Curiosity has taken us to the moon and will take us to Mars and Pluto. Curiosity makes us expose new territories, try new things we know nothing about, invest billions in research on seemingly useless things without an immediate pragmatic result.

Yes, it can also be a pragmatic component of curiosity: exploring new territories makes it possible to discover useful and useful things! But more correct than the utilitarian perspective is the humanistic perspective: curiosity is about the authentic experience of life, about mystery and discovery, about the joy of the new!

We are addicted again! The new feeds us just like bread and water! We cannot live without the new and without the new! Maslow's famous pyramid of needs is incomplete because each of the 5 major classes of needs he identified (physiological, safety, belonging, self-respect, and self-fulfillment) is marked by another need: the need for something new!

Even on the most basic level, that of physiological needs, who wants to consume the same food indefinitely, even if it is nutritionally perfect? The need for the new is undoubtedly a fundamental need of people from the first moments of life: we are curious beings and we get bored quickly! The new generations, under the impact of the avalanche of information and news, get bored even faster!

Curiosity = hunger again, a fundamental human need

Paradoxically, the scientific community has not reached a full agreement on the definition of curiosity !! We could therefore easily define curiosity as the psychological mechanism meant to satisfy the need for something new!

On the one hand, we could liken curiosity to hunger!
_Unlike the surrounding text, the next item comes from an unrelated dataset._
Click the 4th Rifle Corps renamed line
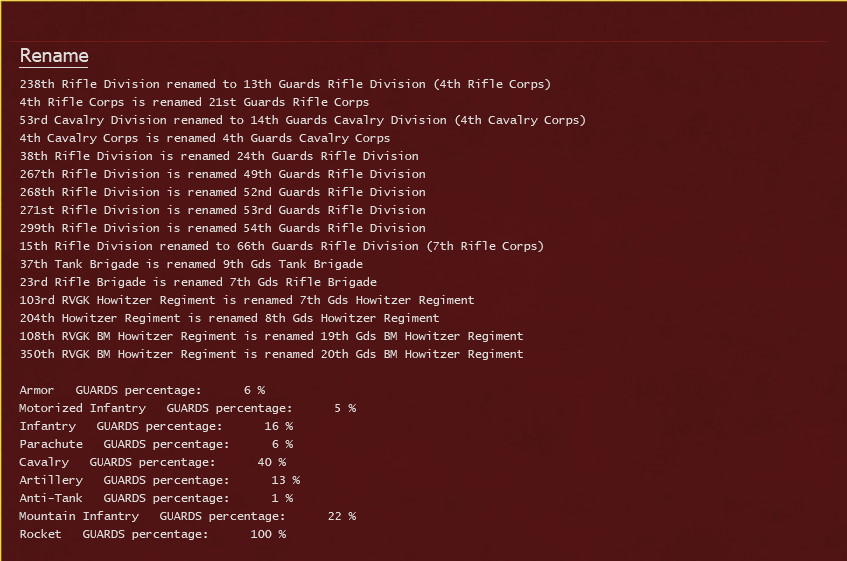 (194, 102)
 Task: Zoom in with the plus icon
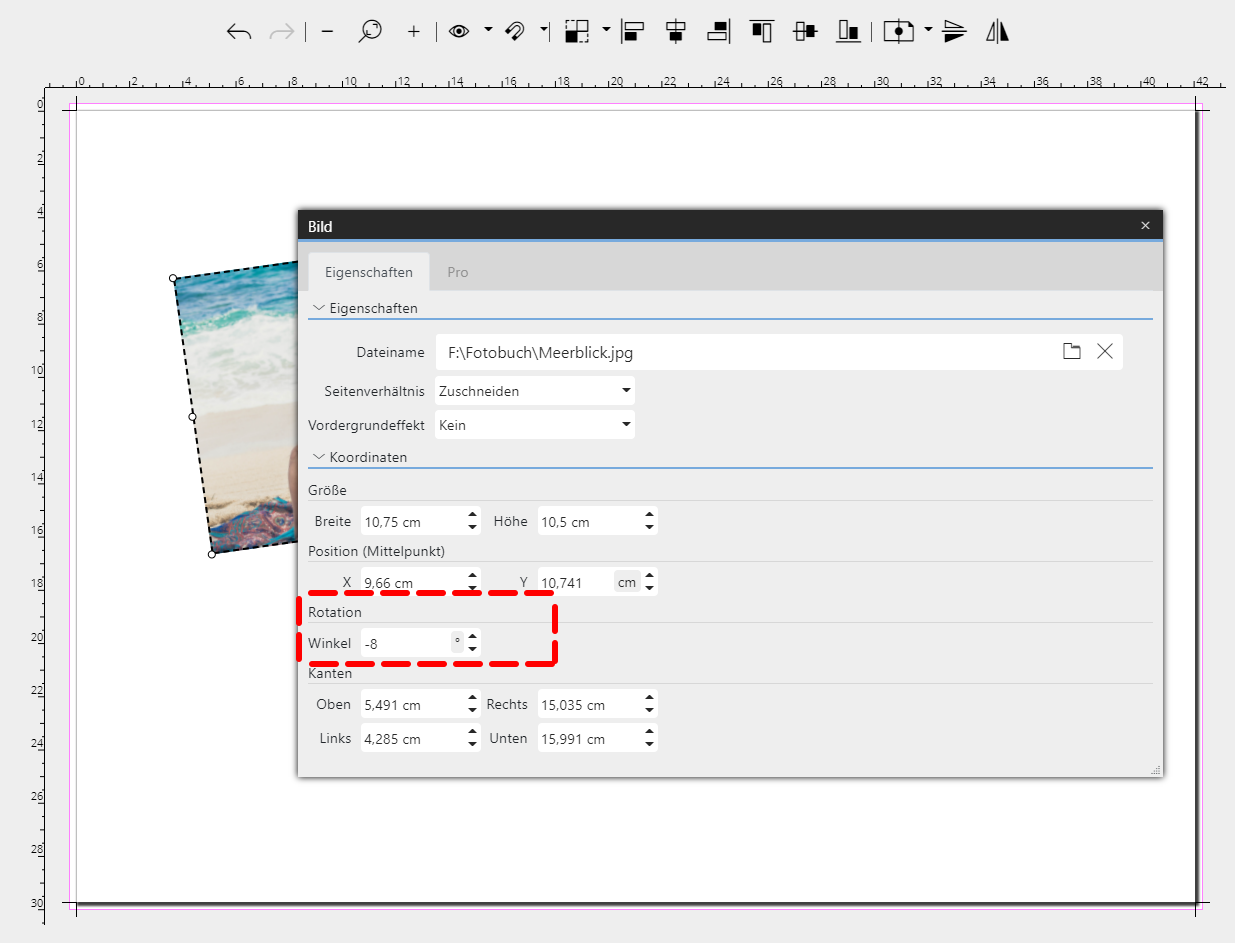click(413, 32)
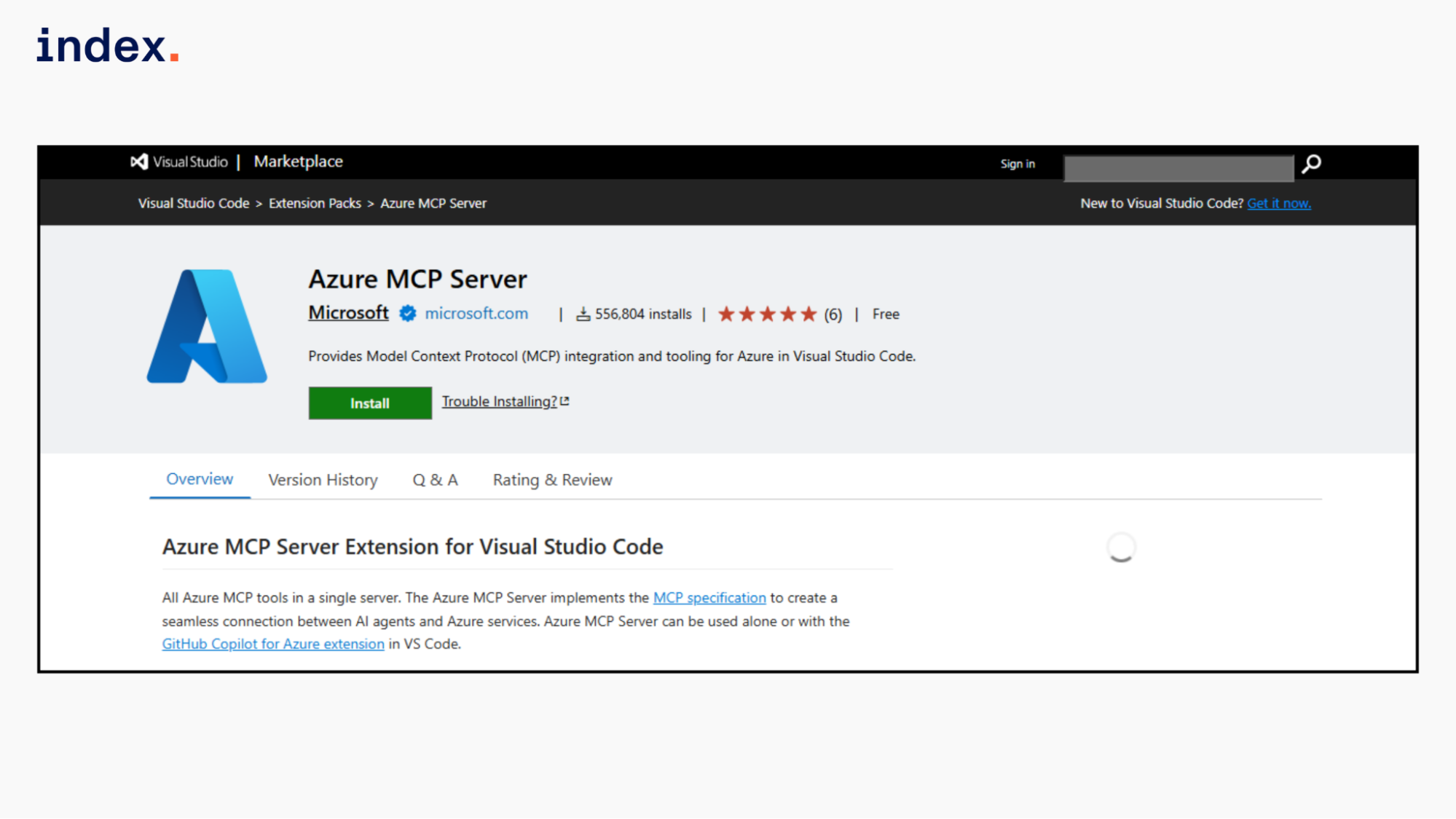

Physiological hunger is a signal to the mind's conscious level that the body needs nutrients. Without this feeling, we could simply faint from starvation! Another similar mechanism is pain, which is a symptom of dysfunction and forces the mind to move to the sensitive area and needs attention.

Curiosity could be understood as an internal sensation that signals a lack of news/information: "hungry for new" meaning "hungry" for information! This perspective is interesting because then we should see if there is acyclicity in the appearance of this sensation and if once this new type of need/hunger is not satisfied, the feeling of satiety appears. The feeling of satiety is clear, after satisfying the curiosity the "new" object no longer interests us.

But can we be just as sure about cyclicality? We get hungry about 2–3 times a day! But hungry again? The hunger again seems to be continuous and insatiable! Sure, we get tired, we get bored of one subject or another but basically, the hunger again never stops! To be curious means to be "alive" (literally and figuratively) because the new means change and change means movement and movement means life!

Curiosity supports a need as intense as the need for food! Of course, without food, we die in a few days but this is a physiological limit of the body. If we were to imagine beings without a body, then they would certainly never cease to be satiated by being curious!